**** Entries supplied

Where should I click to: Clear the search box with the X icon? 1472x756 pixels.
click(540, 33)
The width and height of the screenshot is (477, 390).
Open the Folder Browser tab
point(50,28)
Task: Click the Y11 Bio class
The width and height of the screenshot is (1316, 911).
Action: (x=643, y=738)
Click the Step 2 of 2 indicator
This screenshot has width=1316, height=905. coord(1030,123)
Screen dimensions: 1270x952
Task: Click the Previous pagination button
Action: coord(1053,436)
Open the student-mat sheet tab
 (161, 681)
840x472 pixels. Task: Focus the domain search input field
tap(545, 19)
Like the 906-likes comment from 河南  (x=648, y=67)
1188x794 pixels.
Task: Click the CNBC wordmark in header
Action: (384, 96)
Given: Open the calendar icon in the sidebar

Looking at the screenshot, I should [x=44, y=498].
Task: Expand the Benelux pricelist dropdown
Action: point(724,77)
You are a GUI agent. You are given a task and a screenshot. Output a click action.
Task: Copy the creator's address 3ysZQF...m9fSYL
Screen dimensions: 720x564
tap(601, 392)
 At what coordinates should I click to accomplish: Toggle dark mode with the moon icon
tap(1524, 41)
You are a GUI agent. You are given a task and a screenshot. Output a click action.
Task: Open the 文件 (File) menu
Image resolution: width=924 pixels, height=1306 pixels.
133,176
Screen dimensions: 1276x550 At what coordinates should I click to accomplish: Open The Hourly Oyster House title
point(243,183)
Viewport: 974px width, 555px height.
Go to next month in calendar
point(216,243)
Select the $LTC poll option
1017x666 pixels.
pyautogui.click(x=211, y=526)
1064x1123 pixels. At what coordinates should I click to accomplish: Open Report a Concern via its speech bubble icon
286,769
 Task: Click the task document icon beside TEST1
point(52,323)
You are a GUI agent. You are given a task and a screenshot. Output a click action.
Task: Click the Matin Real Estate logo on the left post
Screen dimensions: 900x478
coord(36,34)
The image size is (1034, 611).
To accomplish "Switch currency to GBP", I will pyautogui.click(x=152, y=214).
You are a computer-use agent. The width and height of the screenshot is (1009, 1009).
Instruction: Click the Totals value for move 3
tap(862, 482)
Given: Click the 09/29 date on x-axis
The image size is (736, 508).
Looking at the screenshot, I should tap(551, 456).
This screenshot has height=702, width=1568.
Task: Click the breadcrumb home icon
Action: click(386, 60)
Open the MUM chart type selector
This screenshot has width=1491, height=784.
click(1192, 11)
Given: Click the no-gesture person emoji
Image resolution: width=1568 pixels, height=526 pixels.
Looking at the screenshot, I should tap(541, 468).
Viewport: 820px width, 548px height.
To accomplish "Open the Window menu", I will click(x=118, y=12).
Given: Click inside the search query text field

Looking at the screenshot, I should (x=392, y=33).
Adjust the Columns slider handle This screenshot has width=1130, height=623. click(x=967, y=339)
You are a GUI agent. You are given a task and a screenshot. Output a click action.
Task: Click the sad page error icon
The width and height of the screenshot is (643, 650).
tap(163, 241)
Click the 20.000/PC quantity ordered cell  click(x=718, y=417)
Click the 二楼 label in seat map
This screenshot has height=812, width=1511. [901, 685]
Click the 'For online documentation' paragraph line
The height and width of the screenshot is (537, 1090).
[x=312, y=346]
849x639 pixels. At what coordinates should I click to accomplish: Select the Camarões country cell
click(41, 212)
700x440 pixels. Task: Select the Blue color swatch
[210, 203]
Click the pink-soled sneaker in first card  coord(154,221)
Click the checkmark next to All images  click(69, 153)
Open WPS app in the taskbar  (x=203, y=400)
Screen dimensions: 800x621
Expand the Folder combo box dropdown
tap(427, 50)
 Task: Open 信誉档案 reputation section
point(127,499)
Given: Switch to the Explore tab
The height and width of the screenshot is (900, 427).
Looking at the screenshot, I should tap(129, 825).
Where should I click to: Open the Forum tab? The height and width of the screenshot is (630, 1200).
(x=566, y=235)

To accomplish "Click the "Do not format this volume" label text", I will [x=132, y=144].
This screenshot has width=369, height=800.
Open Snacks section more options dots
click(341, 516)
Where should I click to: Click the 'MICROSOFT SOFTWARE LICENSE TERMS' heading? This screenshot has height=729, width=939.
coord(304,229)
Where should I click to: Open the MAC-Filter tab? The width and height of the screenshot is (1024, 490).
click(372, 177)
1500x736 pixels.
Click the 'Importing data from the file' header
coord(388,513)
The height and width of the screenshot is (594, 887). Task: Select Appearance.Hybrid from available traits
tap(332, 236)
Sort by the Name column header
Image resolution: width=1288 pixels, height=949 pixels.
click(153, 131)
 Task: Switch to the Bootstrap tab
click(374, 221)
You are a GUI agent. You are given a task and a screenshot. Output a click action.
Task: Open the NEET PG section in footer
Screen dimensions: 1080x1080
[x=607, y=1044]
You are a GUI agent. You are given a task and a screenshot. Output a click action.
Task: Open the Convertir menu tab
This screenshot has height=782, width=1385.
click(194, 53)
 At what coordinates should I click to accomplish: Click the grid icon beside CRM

********

▶ _Task item_: What is needed is an exact copy of the lines above, from the one containing "1064x1123 pixels. At" through the one containing "Given: Click the 09/29 date on x-axis", with nothing added.

▶ _Result of the task_:
1064x1123 pixels. At what coordinates should I click to accomplish: Open Report a Concern via its speech bubble icon
286,769
 Task: Click the task document icon beside TEST1
point(52,323)
You are a GUI agent. You are given a task and a screenshot. Output a click action.
Task: Click the Matin Real Estate logo on the left post
Screen dimensions: 900x478
coord(36,34)
The image size is (1034, 611).
To accomplish "Switch currency to GBP", I will pyautogui.click(x=152, y=214).
You are a computer-use agent. The width and height of the screenshot is (1009, 1009).
Instruction: Click the Totals value for move 3
tap(862, 482)
Given: Click the 09/29 date on x-axis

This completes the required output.